#### [TASK DETAILS]
Should an entry contain an image, omit it and repeat the rest exactly.

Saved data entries
* * *

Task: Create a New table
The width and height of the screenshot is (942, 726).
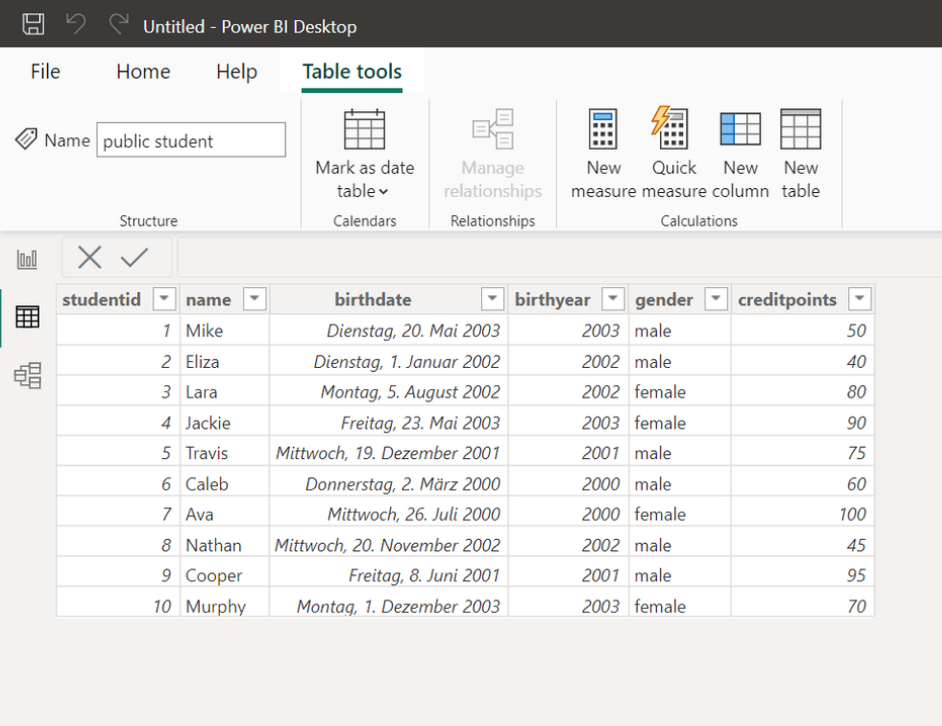Action: 800,150
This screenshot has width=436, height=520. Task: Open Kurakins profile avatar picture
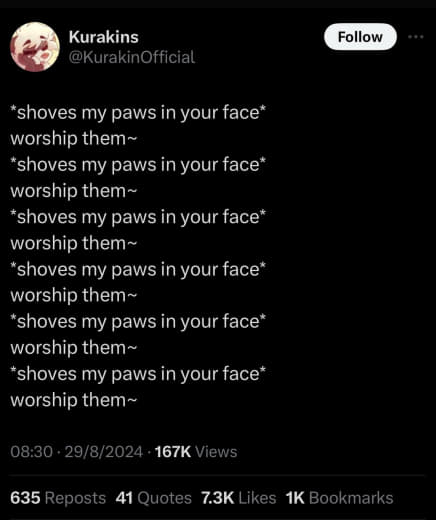click(x=35, y=47)

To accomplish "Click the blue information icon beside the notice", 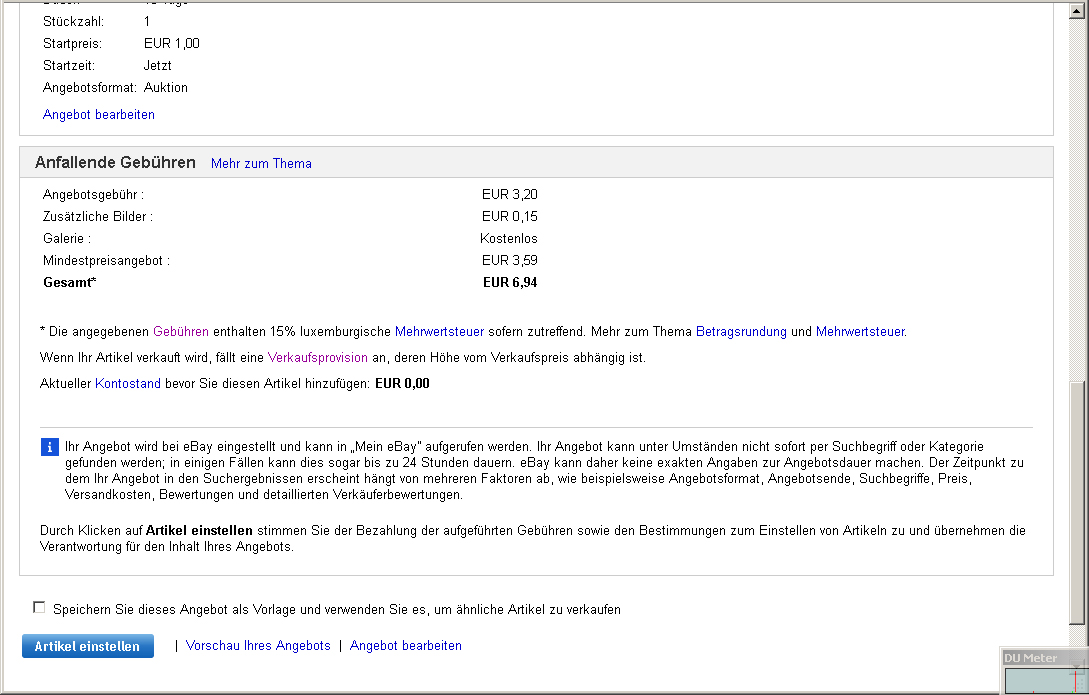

* * *

#### [EXPECTED ANSWER]
Task: Create a New table
The width and height of the screenshot is (942, 726).
Action: 800,150
This screenshot has width=436, height=520. Task: Open Kurakins profile avatar picture
click(x=35, y=47)

To accomplish "Click the blue information icon beside the notice", 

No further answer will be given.